E que árvore também vem do Latim, onde era arbor? Existe um verbo descendente daí, arvorar. Significa “erguer, levantar alto como uma árvore”.

Assim se pode dizer “O conquistador arvorou a sua bandeira na cidade vencida”. Também “O político se arvorava em salvador da pátria mas não deu certo”, em alguns casos.

Que é isso? Parem de atirar comida uns nos outros! Que desrespeito, que frege! Noutro passeio destes é que não me pegam. Não sei onde eu estava com a cabeça quando aceitei trazer a turma. Santa Eunice, que burrice! Santa Inês, que estupidez! Santa Teresa, estou indefesa! Ai, minha Santa, eu fui uma anta! E de ficar sentada no chão, minha Santa Cunegunda, já estou com dor na traseira!

Taí, passeio é mais uma palavra latina. Vem de passus, particípio passado de pendere, “estender”.

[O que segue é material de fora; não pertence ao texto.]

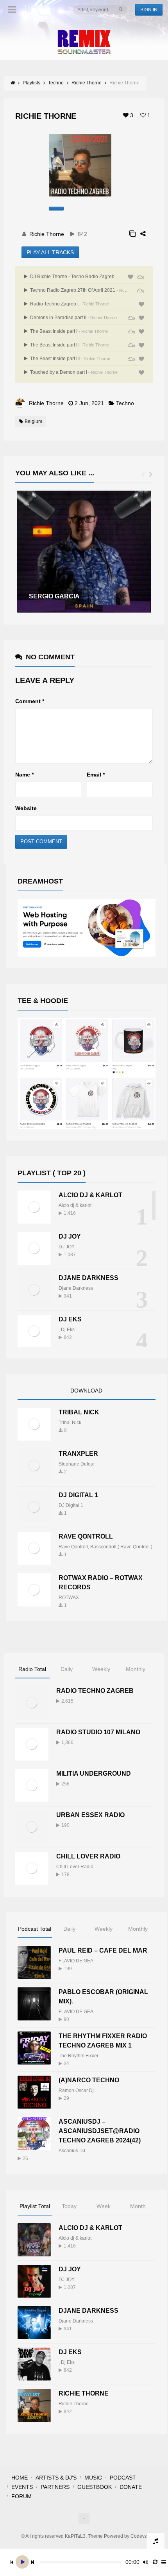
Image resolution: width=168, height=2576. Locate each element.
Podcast (123, 2477)
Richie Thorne (46, 234)
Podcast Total (34, 1929)
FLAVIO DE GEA (76, 1961)
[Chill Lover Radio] (31, 1868)
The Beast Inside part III (69, 358)
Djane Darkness (88, 1278)
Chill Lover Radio (88, 1856)
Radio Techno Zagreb (95, 1690)
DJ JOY (70, 1236)
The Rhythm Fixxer (78, 2055)
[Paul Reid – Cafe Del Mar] (34, 1962)
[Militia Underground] (31, 1785)
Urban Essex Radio (90, 1815)
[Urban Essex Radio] (31, 1827)
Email (96, 774)
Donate (131, 2487)
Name (24, 774)
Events (22, 2487)
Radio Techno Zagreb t (69, 304)
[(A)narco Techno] (34, 2092)
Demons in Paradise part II (73, 317)
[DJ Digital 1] (34, 1507)
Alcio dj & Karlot (90, 1195)
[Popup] (132, 233)
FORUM (21, 2496)
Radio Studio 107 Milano (98, 1732)
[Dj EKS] (34, 1331)
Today (69, 2206)
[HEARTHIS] (130, 277)
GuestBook (94, 2487)
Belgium (33, 421)
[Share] (143, 233)
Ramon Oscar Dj (76, 2090)
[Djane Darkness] (34, 1290)
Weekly (101, 1669)
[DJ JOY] (34, 1248)
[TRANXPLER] (34, 1465)
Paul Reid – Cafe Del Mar (103, 1950)
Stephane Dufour (77, 1464)
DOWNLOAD (86, 1390)
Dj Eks (68, 1329)
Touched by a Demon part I (73, 372)
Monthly (135, 1669)
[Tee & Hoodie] (86, 1073)
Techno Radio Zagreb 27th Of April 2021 (79, 290)
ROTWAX (69, 1597)
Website (26, 808)
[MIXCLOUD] (140, 277)
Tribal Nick (79, 1412)
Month (138, 2206)
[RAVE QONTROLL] (34, 1548)
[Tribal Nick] (34, 1424)
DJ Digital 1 (78, 1495)
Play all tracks (50, 252)
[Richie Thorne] (34, 2405)
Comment (29, 701)
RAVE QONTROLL (86, 1536)
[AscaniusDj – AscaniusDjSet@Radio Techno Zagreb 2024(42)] (34, 2133)
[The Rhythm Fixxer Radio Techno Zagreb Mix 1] (34, 2048)
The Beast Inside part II (69, 345)
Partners (55, 2487)
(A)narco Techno (89, 2080)
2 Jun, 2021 (89, 403)
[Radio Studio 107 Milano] (31, 1744)
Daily (67, 1669)
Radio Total (32, 1669)
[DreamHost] (86, 928)
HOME (19, 2477)
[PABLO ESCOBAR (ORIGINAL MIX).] (34, 2004)
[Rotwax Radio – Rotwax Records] (34, 1590)
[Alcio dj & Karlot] (34, 1207)
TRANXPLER (78, 1453)
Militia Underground (93, 1773)
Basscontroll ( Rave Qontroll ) (121, 1547)
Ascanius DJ (72, 2150)
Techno (125, 403)
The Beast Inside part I (68, 331)
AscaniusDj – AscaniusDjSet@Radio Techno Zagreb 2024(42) (100, 2131)
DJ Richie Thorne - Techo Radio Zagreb (74, 276)
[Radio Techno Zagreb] (31, 1702)
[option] (84, 551)
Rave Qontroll (73, 1547)
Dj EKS (70, 1319)
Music (93, 2477)
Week (104, 2206)
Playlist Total (35, 2206)
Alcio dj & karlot (75, 1205)
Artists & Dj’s (56, 2477)
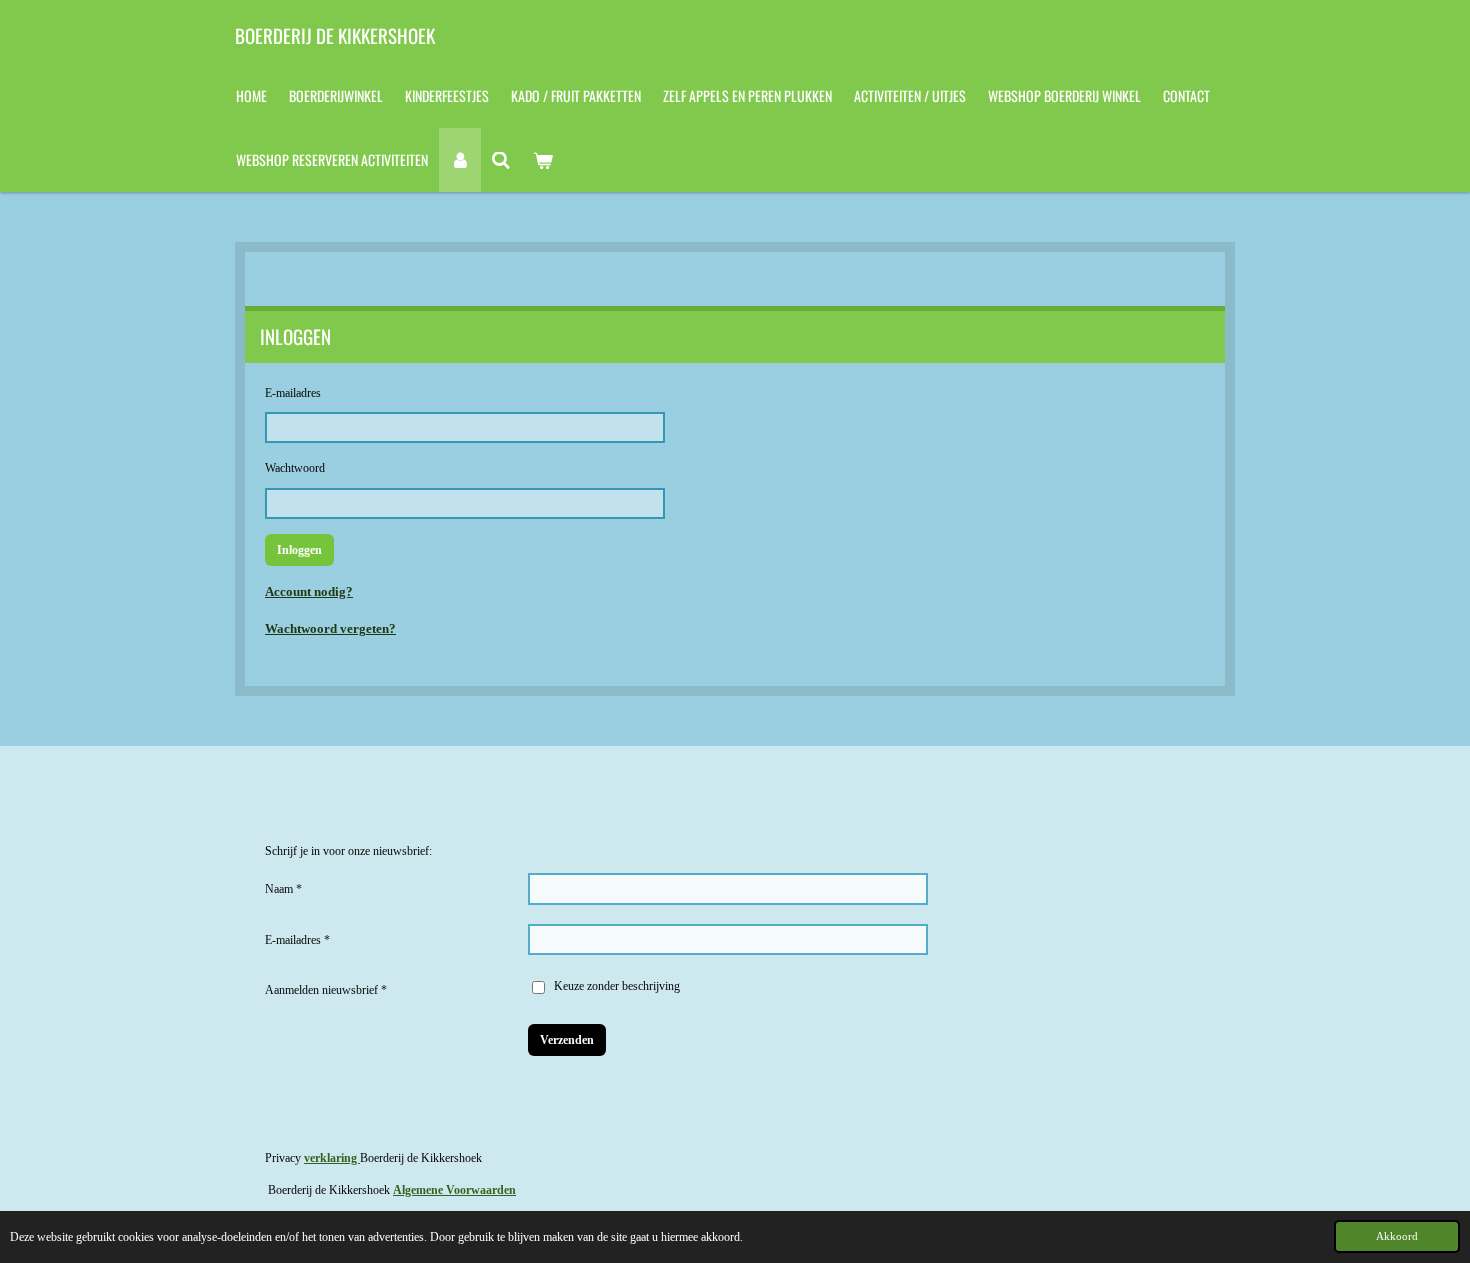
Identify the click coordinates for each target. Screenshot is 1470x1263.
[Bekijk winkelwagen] (543, 160)
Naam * (283, 889)
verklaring (332, 1158)
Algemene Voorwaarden (454, 1190)
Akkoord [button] (1397, 1236)
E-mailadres (293, 393)
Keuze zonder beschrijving (617, 986)
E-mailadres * (297, 940)
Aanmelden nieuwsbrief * (326, 990)
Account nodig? (309, 591)
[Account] (460, 160)
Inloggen (299, 550)
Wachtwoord (295, 468)
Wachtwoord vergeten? (330, 628)
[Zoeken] (502, 160)
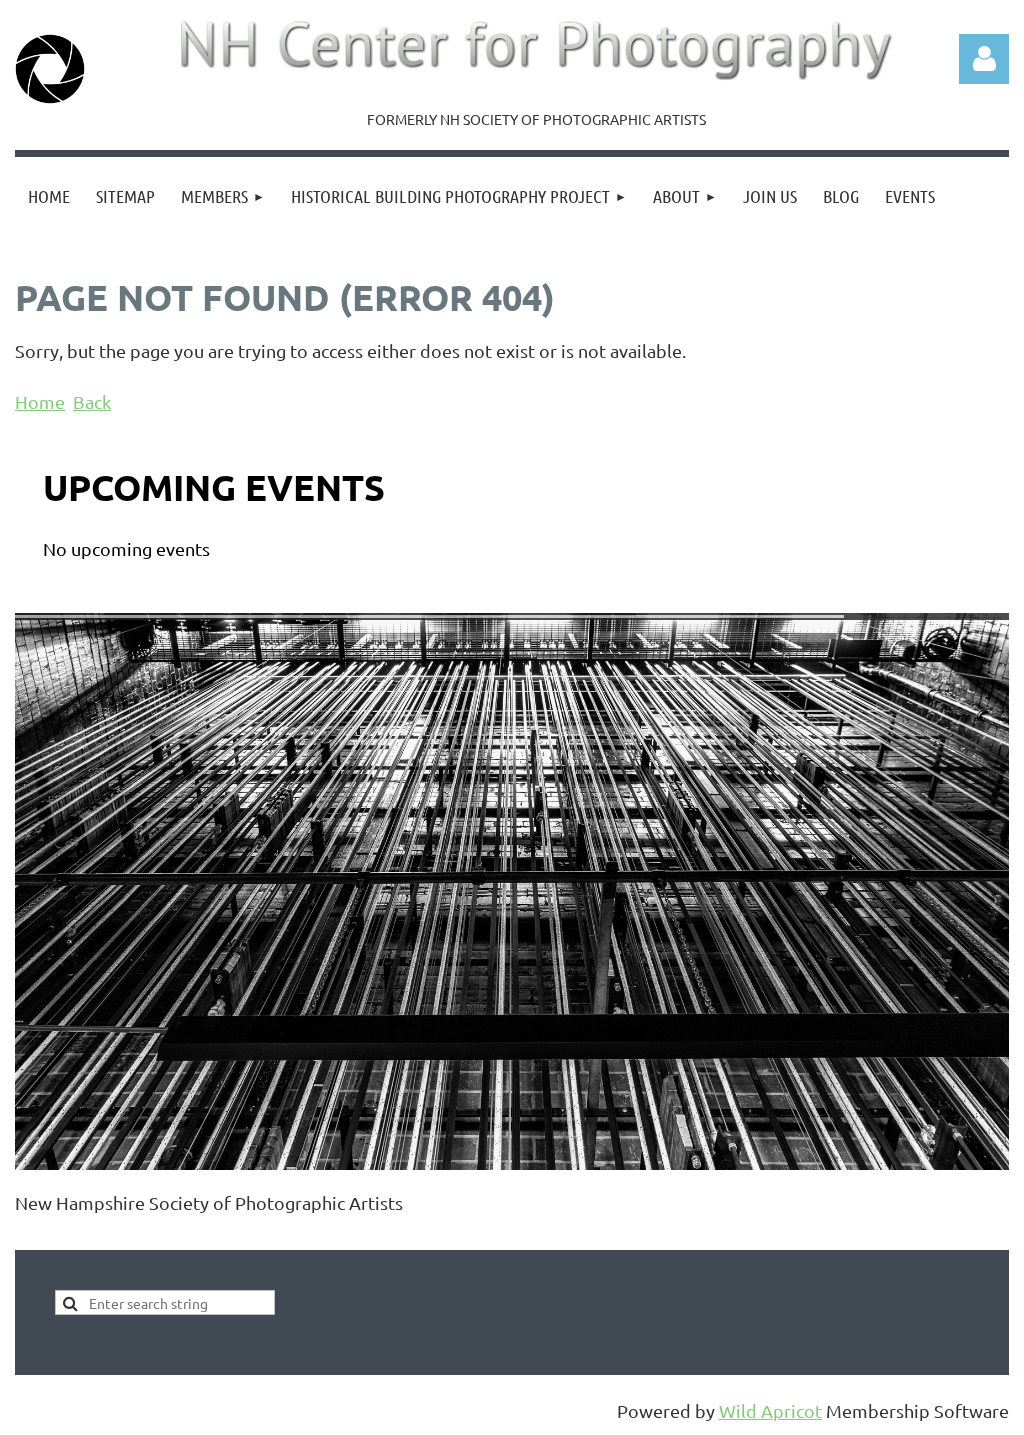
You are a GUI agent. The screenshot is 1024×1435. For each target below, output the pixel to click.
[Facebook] (29, 1236)
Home (40, 401)
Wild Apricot (770, 1410)
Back (92, 401)
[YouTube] (164, 1236)
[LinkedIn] (119, 1236)
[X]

Os romanos se basearam no passus para medir comprimentos; um conjunto de mil passos dava uma milha, cerca de mil e seiscentos metros. Antes que alguém pense que os passos deles eram enormes, com um metro e sessenta centímetros, é melhor esclarecer que o passo para eles era o duplo, isto é, era contado até onde chegava o pé que estava imóvel ao romper a marcha. Dá dois dos nossos passos, conforme os contamos hoje.

E olhem aquela criancinha com o triciclo colorido – parados aí!! Nada de ir lá e tomar o brinquedo dela! Quietos. Eu ia dizer que essa palavra vem de tri, “três”, mais kyklos, “redondo” em Grego.

Esta última palavra originou muitas outras em nossa língua. Uma delas é o cíclope, um gigante enorme com um olho só, redondo, bem no meio da testa, muito feio e fedorento, que adora comer crianças. Coloca duas ou três inteiras na boca e fica mascando como se fosse chiclete, por um tempão, antes de engolir.

Eu tenho uns amigos que são cíclopes e que, aliás, gostam de vir passear nesta praça. Eles gostam muito de crianças. Dizem que, quanto mais malcriada, mais gostosa.

Bem. Agora que vocês estão tão quietinhos, nem sei por quê, vou aproveitar para dizer que bicicleta é uma palavra formada que nem triciclo, só que com duas – bi – rodas.

E motocicleta é um veículo de duas rodas a motor.

– Hein? E com quatro rodas? Pois existe o quadriciclo, que é um veículo muito perigoso quando as pesoas resolvem usá-lo para subir e descer morros. Não, um automóvel não é chamado de quadriciclo porque já tinha recebido o outro nome, mas a rigor é um quadriciclo. E se chama automóvel porque “leva a si mesmo”, porque é móvel por conta própria, sem ser puxado por animais.

Falando em veículos, olhem só, está chegando a hora de voltar. Nossa camionete já está manobrando ali adiante. Vamos juntar nossas coisinhas e…

Cadê aqueles quatro? Saiam já de trás das moitas! Meninas, eu já não disse que não é para ir atrás da conversa desses dois? Zorzinho, largue um pouco este caderno de anotações e ande! Acordem o Soneca ali! Artur, deixe as lesmas no lugar. Não quero saber se você ia cortar os olhinhos delas com tesoura em casa. E isso não é pensamento científico coisa nenhuma.

Botem o pato de volta! Não arranquem flores de lembrança! Não juntem pipocas do chão! Deixem os brinquedos das outras crianças! Não se espalhem! Vocês dois, desçam da árvore!

Santo Irineu, por que eu? Santa Clemência, dai-me paciência! Santa Sofia, dai-me sabedoria! São Justino, devolvei-me o tino! São Bernardo, livrai-me deste fardo!

Sabem quando é que eu vou acompanhar vocês noutro passeio? No dia de São Nunca!